== Work instructions ==
Exclude the pictures, then repeat the remaining data exactly.

Records drawn from a dataset:
:::::
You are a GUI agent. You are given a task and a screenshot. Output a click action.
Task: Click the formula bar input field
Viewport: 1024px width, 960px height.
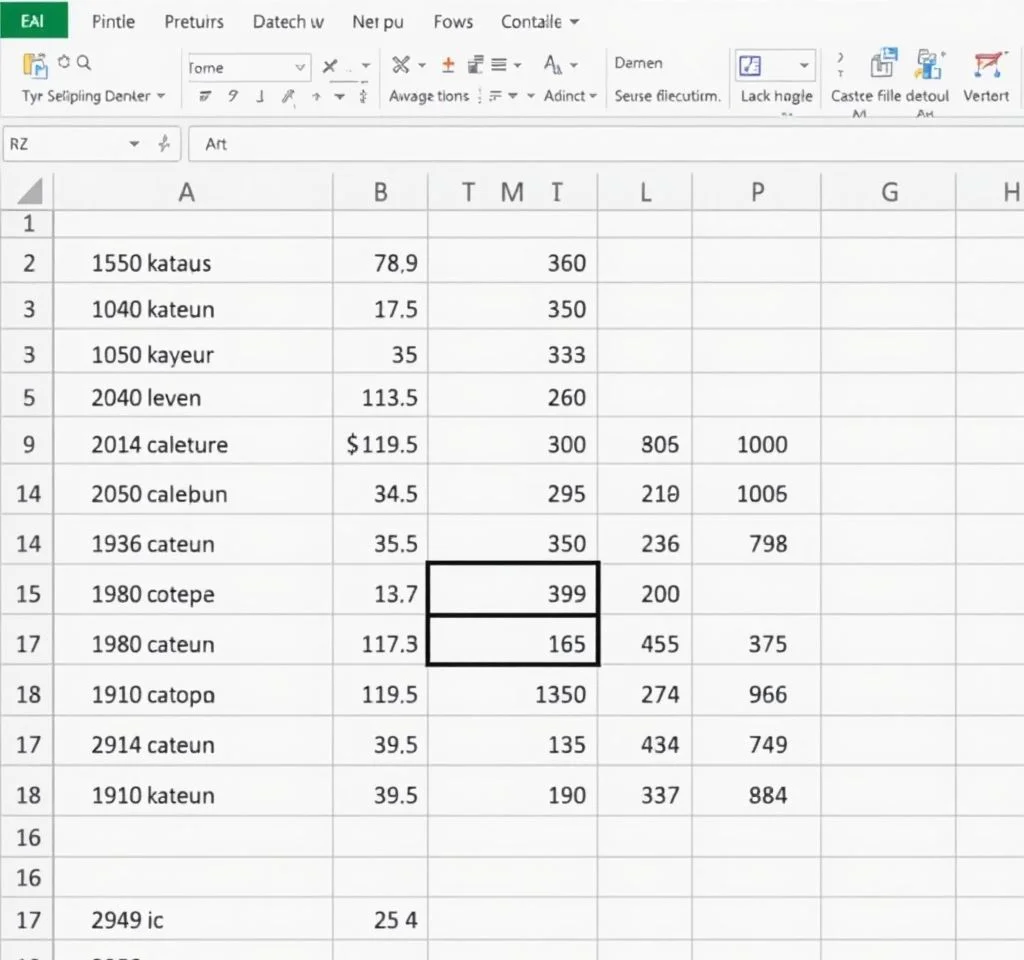[x=600, y=144]
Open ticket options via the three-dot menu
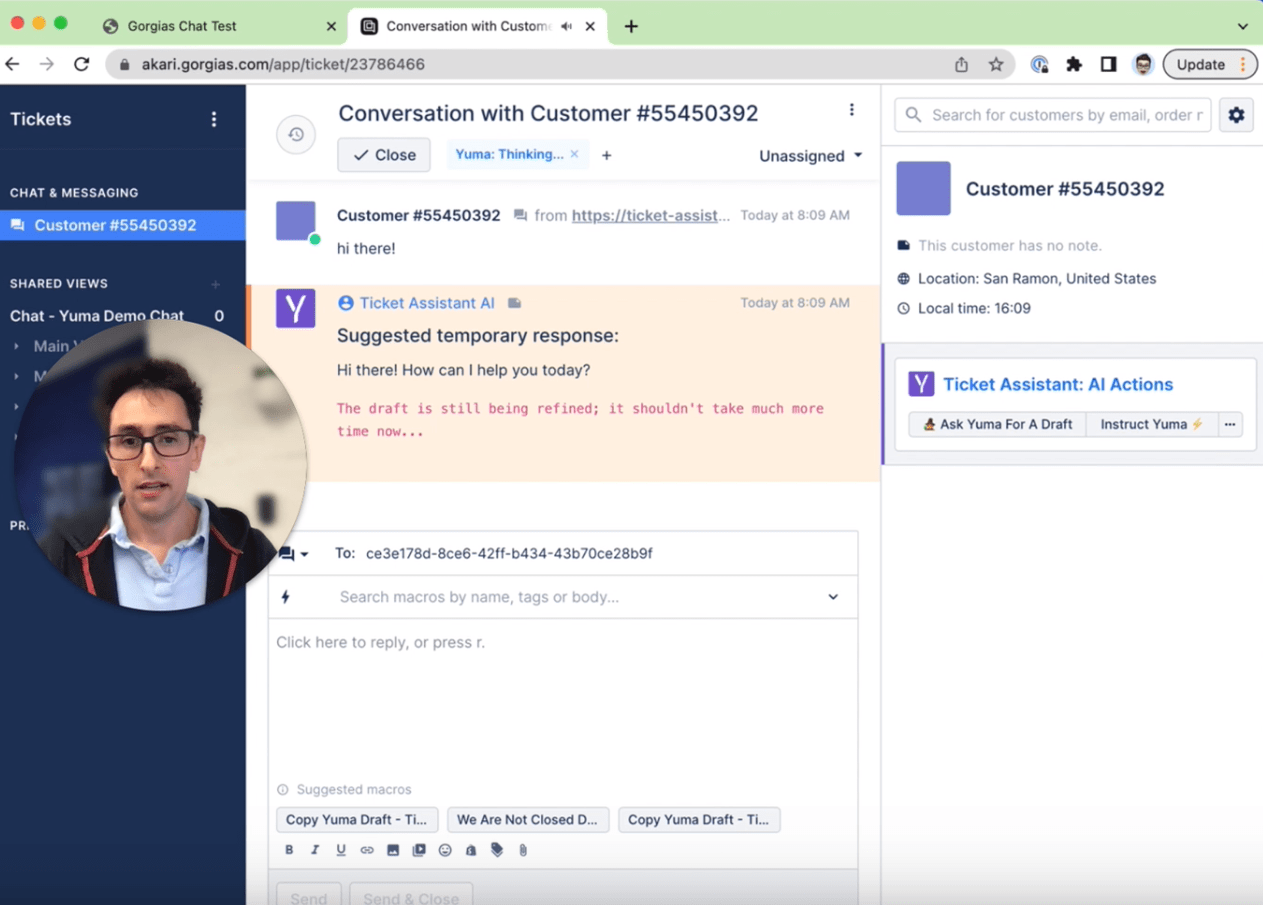 (852, 109)
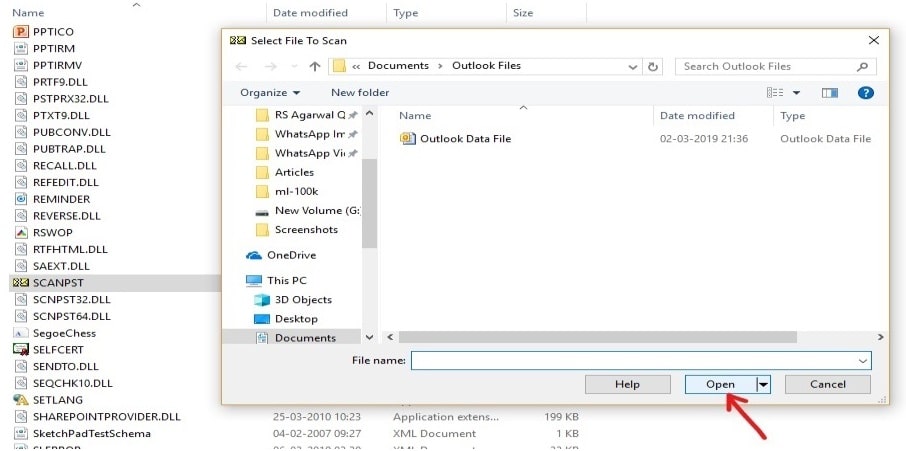This screenshot has width=906, height=451.
Task: Open the dropdown arrow beside Open button
Action: 764,384
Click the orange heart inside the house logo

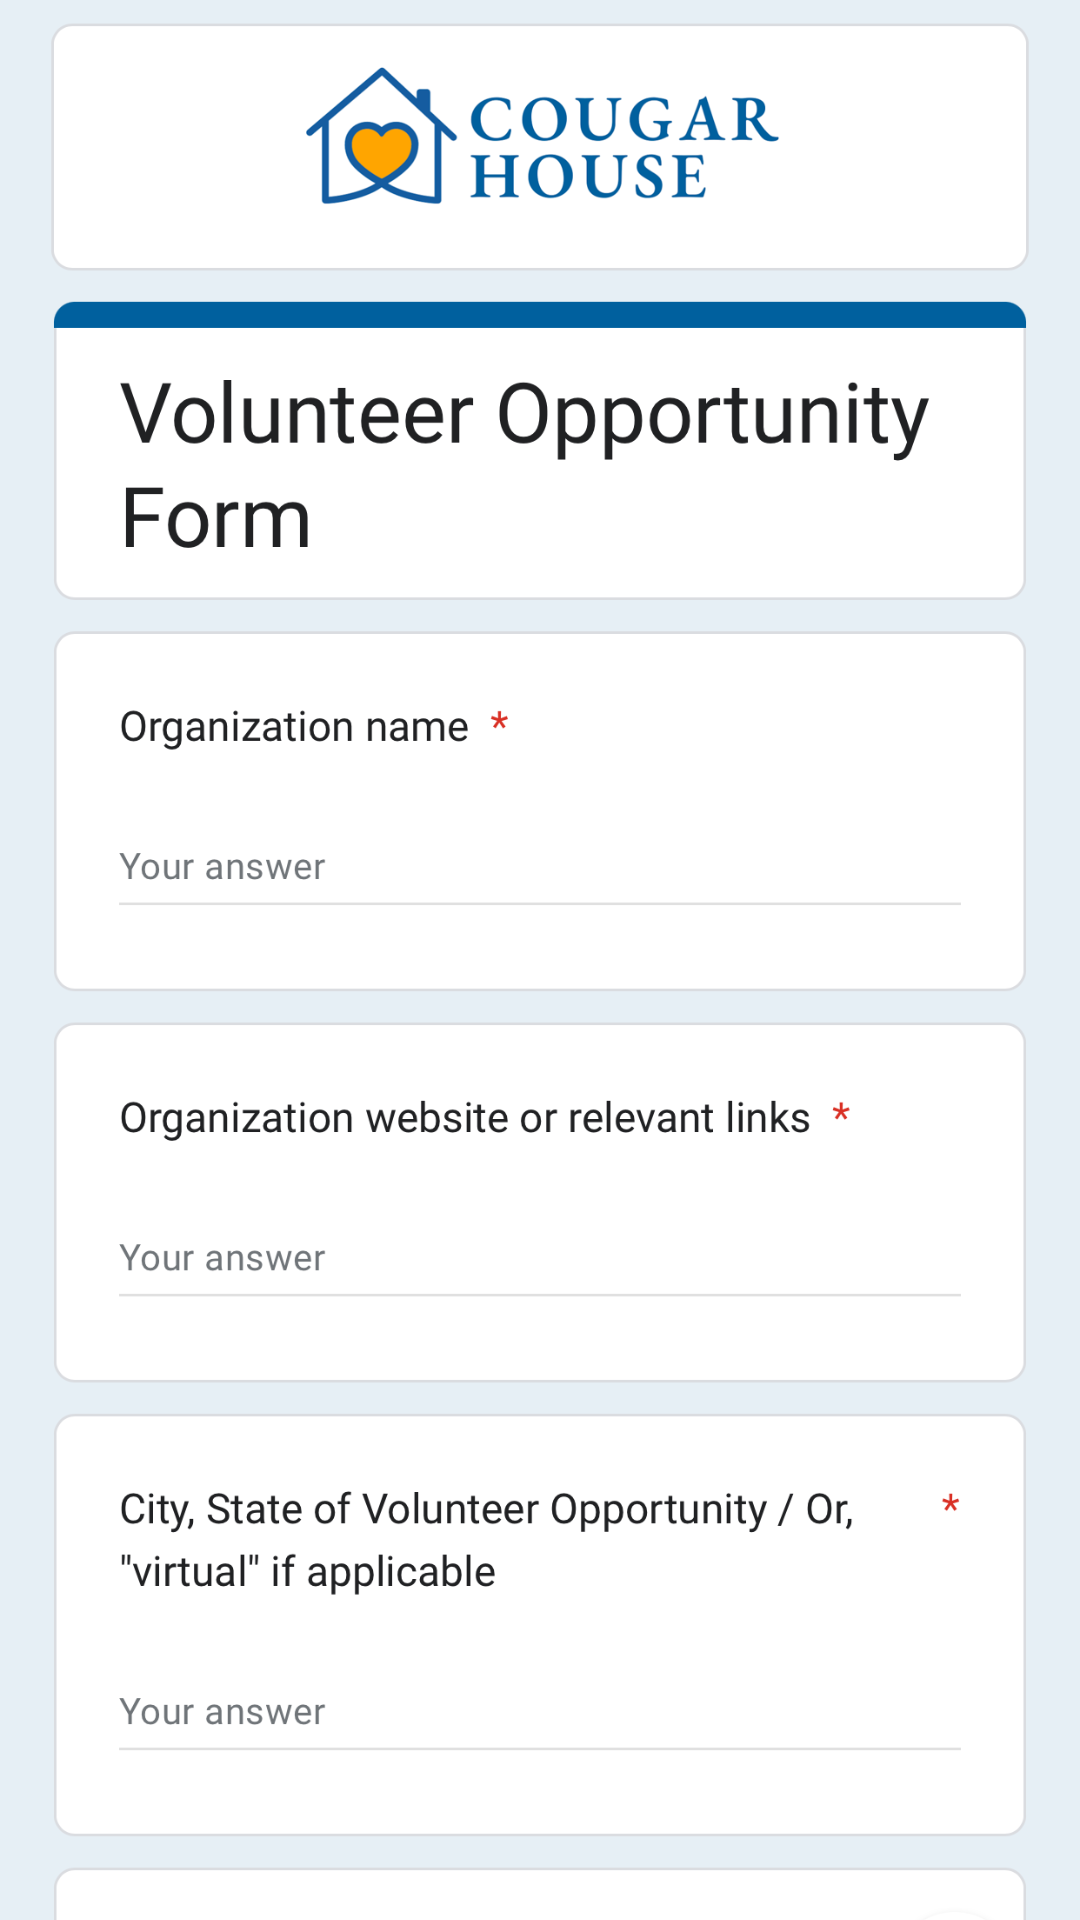[x=380, y=152]
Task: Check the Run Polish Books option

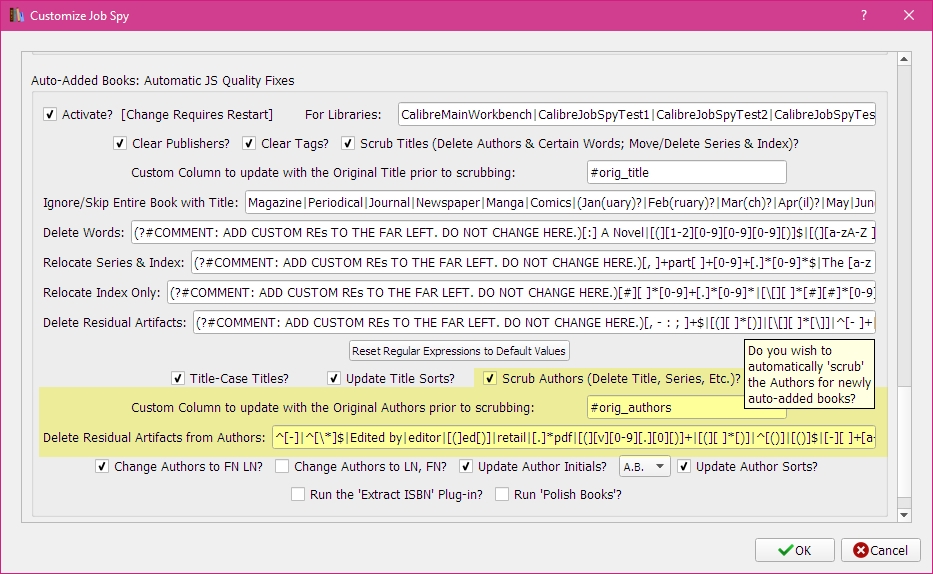Action: point(502,494)
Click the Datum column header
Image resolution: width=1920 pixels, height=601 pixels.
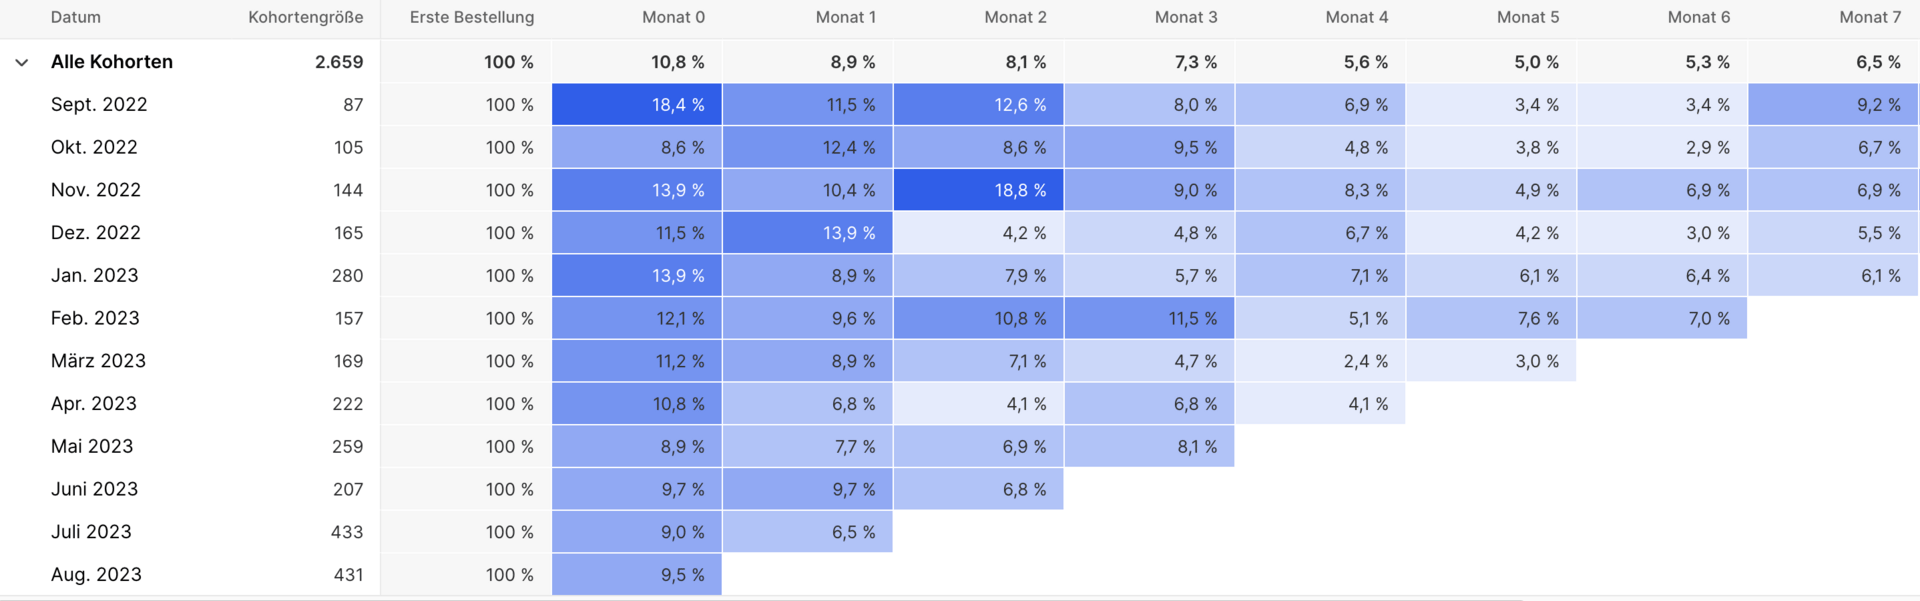pyautogui.click(x=76, y=17)
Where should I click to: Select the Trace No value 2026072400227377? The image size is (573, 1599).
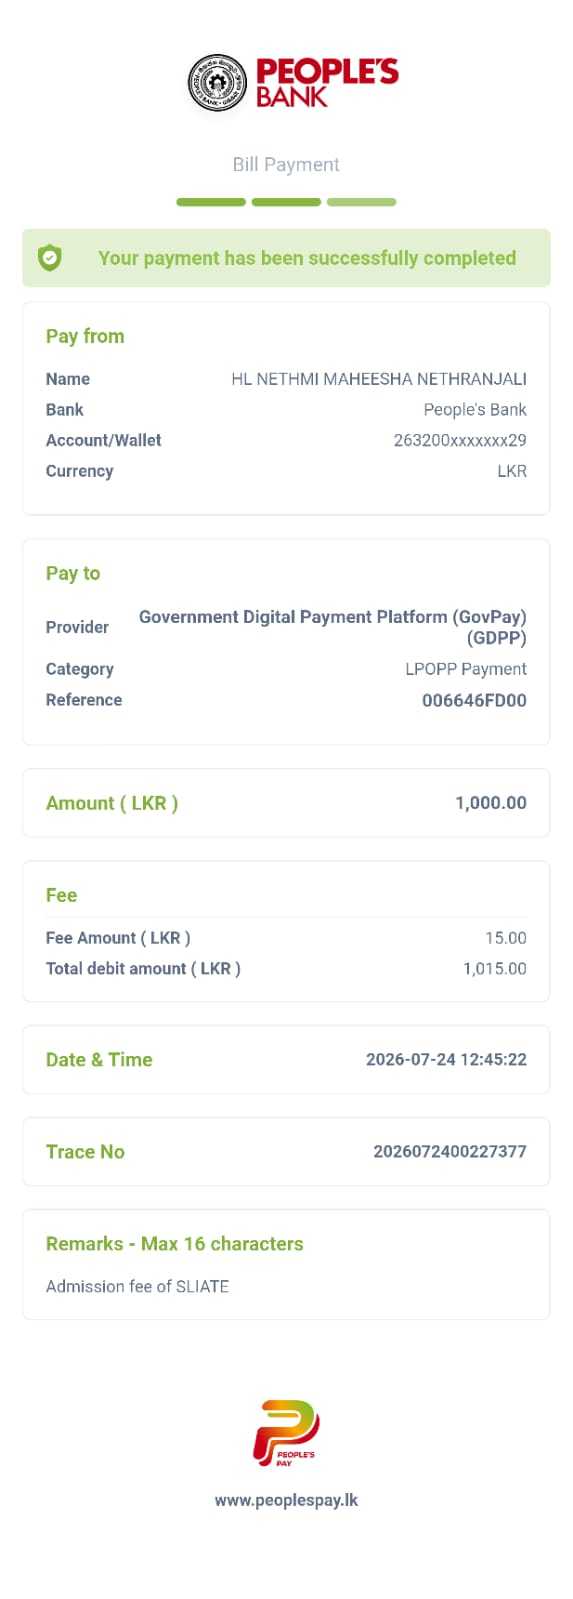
:::::
== Task response ==
You are a GUI agent. You are given a task and a screenshot. Output a click action.
Task: Click the formula bar input field
Viewport: 1024px width, 960px height.
[x=600, y=144]
Open ticket options via the three-dot menu
 (852, 109)
This screenshot has width=906, height=451.
Task: Open the dropdown arrow beside Open button
Action: 764,384
Click the orange heart inside the house logo

[x=380, y=152]
Task: Check the Run Polish Books option

Action: point(502,494)
Click the Datum column header
Image resolution: width=1920 pixels, height=601 pixels.
pyautogui.click(x=76, y=17)
Where should I click to: Select the Trace No value 2026072400227377? The image size is (573, 1599).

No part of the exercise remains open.